Quando eu estava voltando da sedação, acordei sentindo uma pessoa me tocando, me beijando com uma certa força. Achei que já tivesse voltado para o quarto e que fosse o meu marido. Fiquei com raiva e falei 'Nossa, eu tô mal'.
Até que ela abriu os olhos, viu que não estava no quarto e o pior, ela não estava na companhia do seu marido, mas sim do anestesista: "Eu não tinha muita força de reação, eu ainda estava dopada, eu só tentava virar a cabeça", relembra.
Ele passando a mão no meu corpo todo, nos meus seios, beijando tudo, uma coisa nojenta. Ele agarrava meus seios, meu pescoço.
Já no quarto, Iaci contou o que aconteceu e tentou ser acalmada por todos à sua volta: 'Você deve ter sonhado', disseram. E ela estava convicta de que não tinha sido um sonho, mas um grande pesadelo. Ela foi desencorajada a denunciar, afinal, seria sua palavra pós-sedação contra a do médico renomado da cidade.
Diretor do hospital a descredibilizou
O diretor do hospital na época ouviu sua denúncia e a descredibilizou, já que o "tal médico anestesista" tinha feito o parto de suas filhas e "era ótimo".
Como Iaci estudou medicina até o quarto ano, ela tinha amigos na área da saúde e desabafou com um deles. Quando falou o nome do médico, ela teve certeza de que seu pesadelo era mais do que real: "Você não sonhou, não, a gente não tem provas, mas já ouvi vários relatos. Você não é a primeira, vivem reclamando dele, mas ninguém consegue fazer nada", contou o amigo médico.
A mesma confirmação veio de algumas amigas do trabalho. Após 15 dias sem levantar da cama e um período de depressão, Iaci voltou aos poucos à rotina e contou para algumas amigas o que tinha passado. "Quando falei o nome dele uma delas disse que uma pessoa já tinha ido atrás desse cara, já que a cunhada também havia se queixado, mas também não tinha provas."

━━━

■ **Sobre a tarefa**:
Transcreva do trecho a passagem que vai de "Já no quarto, Iaci" até "o amigo médico.", inclusive. Baseie-se somente no trecho.

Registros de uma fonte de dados
━━━

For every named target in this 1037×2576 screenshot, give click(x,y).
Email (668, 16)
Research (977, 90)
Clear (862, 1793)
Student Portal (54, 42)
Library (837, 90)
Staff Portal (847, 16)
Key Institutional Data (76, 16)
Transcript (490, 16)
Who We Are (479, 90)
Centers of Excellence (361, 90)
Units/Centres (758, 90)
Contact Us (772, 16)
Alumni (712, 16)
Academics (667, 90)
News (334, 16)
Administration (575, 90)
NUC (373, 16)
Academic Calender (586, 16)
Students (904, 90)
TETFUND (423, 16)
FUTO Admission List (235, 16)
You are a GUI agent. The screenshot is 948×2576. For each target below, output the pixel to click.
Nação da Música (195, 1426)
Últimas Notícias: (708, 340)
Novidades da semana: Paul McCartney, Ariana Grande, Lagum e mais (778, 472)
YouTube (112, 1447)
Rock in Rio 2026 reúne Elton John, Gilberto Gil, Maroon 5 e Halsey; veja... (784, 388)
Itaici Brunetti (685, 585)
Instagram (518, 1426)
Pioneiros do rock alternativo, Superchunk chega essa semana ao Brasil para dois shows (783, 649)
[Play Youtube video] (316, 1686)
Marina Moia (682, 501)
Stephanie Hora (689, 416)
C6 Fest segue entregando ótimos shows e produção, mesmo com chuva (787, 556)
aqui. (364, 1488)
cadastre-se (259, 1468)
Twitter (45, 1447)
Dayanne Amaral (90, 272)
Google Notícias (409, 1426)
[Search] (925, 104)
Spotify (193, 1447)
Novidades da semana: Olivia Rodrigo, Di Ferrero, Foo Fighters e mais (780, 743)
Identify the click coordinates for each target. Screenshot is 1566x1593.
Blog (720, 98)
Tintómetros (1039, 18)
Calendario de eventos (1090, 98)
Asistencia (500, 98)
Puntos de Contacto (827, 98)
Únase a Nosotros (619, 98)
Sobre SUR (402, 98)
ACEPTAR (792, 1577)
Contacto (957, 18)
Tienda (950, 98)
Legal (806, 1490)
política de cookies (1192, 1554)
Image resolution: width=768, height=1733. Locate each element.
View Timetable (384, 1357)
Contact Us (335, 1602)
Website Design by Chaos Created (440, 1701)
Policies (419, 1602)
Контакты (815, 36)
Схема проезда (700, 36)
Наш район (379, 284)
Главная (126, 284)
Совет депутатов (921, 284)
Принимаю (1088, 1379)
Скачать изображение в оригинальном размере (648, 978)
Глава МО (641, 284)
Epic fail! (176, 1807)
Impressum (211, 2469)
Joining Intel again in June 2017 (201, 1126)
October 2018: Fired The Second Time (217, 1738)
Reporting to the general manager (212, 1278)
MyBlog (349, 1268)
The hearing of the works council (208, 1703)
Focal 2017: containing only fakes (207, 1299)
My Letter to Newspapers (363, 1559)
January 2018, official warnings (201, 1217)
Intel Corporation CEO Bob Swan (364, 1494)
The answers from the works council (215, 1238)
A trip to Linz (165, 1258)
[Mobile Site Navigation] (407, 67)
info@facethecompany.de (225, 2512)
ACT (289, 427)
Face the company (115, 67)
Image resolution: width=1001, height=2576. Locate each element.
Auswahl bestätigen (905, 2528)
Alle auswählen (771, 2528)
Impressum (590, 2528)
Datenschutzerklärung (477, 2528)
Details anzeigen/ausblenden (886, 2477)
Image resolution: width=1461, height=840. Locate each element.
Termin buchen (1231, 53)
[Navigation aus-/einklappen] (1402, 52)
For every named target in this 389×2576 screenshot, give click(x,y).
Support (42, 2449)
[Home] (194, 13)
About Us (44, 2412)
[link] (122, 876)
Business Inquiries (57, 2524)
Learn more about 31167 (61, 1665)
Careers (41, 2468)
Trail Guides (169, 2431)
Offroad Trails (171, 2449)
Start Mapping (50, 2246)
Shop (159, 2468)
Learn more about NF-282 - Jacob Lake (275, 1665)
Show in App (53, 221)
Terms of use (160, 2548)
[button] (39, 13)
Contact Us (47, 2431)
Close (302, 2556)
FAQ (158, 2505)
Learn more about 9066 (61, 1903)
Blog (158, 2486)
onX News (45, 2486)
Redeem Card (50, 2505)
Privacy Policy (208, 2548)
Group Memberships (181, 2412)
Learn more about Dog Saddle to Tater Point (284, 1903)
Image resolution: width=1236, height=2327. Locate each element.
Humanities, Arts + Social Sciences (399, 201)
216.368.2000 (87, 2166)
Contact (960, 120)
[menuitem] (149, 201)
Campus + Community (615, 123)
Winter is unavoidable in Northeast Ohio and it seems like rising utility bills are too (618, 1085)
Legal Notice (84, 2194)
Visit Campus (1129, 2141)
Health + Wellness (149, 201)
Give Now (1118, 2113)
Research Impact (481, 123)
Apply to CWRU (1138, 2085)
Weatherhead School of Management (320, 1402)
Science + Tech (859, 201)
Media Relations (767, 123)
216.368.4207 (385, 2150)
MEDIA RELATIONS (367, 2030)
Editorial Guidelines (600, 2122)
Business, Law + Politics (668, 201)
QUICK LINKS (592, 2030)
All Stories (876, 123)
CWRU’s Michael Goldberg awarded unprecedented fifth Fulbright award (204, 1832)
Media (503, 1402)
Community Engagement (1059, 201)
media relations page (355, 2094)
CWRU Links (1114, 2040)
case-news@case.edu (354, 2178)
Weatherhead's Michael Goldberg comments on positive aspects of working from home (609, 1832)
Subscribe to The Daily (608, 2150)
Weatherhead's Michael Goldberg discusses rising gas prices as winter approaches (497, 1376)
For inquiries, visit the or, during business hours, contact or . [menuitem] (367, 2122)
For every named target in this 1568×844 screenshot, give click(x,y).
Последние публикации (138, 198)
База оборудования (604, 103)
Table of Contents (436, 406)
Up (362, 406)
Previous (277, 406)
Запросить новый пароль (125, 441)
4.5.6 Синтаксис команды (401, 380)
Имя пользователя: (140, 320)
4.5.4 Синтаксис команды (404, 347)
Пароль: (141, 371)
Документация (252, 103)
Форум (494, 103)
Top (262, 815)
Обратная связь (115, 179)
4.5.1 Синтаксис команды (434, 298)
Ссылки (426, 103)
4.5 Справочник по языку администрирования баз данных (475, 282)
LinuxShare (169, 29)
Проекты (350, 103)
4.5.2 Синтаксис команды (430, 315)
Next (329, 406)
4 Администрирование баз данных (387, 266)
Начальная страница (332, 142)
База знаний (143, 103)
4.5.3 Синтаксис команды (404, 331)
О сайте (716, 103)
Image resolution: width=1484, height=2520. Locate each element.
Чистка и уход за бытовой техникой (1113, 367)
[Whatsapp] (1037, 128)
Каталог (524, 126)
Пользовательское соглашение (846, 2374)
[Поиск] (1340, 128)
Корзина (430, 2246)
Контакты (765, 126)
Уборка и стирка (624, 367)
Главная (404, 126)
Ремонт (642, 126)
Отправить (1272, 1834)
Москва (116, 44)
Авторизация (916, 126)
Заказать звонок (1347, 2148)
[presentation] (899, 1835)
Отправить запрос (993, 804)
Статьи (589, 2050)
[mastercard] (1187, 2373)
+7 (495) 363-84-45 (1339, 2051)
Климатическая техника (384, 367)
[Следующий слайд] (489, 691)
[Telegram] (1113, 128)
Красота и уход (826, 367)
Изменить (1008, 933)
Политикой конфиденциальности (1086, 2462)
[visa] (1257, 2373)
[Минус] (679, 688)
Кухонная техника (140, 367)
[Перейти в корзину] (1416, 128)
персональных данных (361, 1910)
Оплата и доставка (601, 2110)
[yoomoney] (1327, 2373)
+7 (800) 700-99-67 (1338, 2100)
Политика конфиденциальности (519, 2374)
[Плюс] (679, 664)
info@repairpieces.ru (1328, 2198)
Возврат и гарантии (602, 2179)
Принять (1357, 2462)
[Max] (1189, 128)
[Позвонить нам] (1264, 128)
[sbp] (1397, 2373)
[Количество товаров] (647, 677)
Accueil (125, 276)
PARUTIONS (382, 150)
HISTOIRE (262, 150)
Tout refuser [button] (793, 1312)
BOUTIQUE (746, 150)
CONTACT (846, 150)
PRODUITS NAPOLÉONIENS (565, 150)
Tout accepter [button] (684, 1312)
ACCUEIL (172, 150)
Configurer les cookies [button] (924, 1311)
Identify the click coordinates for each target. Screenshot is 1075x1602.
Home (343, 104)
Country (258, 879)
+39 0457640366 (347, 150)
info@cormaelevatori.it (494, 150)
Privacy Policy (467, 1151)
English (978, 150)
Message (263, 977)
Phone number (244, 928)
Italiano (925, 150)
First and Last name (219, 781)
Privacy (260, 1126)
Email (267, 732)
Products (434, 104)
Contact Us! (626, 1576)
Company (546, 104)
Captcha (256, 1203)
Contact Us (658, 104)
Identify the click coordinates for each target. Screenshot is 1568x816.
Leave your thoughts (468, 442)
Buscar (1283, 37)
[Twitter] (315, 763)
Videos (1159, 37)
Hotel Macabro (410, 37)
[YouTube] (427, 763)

━━━

■ **Resolução escrita**:
Já no quarto, Iaci contou o que aconteceu e tentou ser acalmada por todos à sua volta: 'Você deve ter sonhado', disseram. E ela estava convicta de que não tinha sido um sonho, mas um grande pesadelo. Ela foi desencorajada a denunciar, afinal, seria sua palavra pós-sedação contra a do médico renomado da cidade.
Diretor do hospital a descredibilizou
O diretor do hospital na época ouviu sua denúncia e a descredibilizou, já que o "tal médico anestesista" tinha feito o parto de suas filhas e "era ótimo".
Como Iaci estudou medicina até o quarto ano, ela tinha amigos na área da saúde e desabafou com um deles. Quando falou o nome do médico, ela teve certeza de que seu pesadelo era mais do que real: "Você não sonhou, não, a gente não tem provas, mas já ouvi vários relatos. Você não é a primeira, vivem reclamando dele, mas ninguém consegue fazer nada", contou o amigo médico.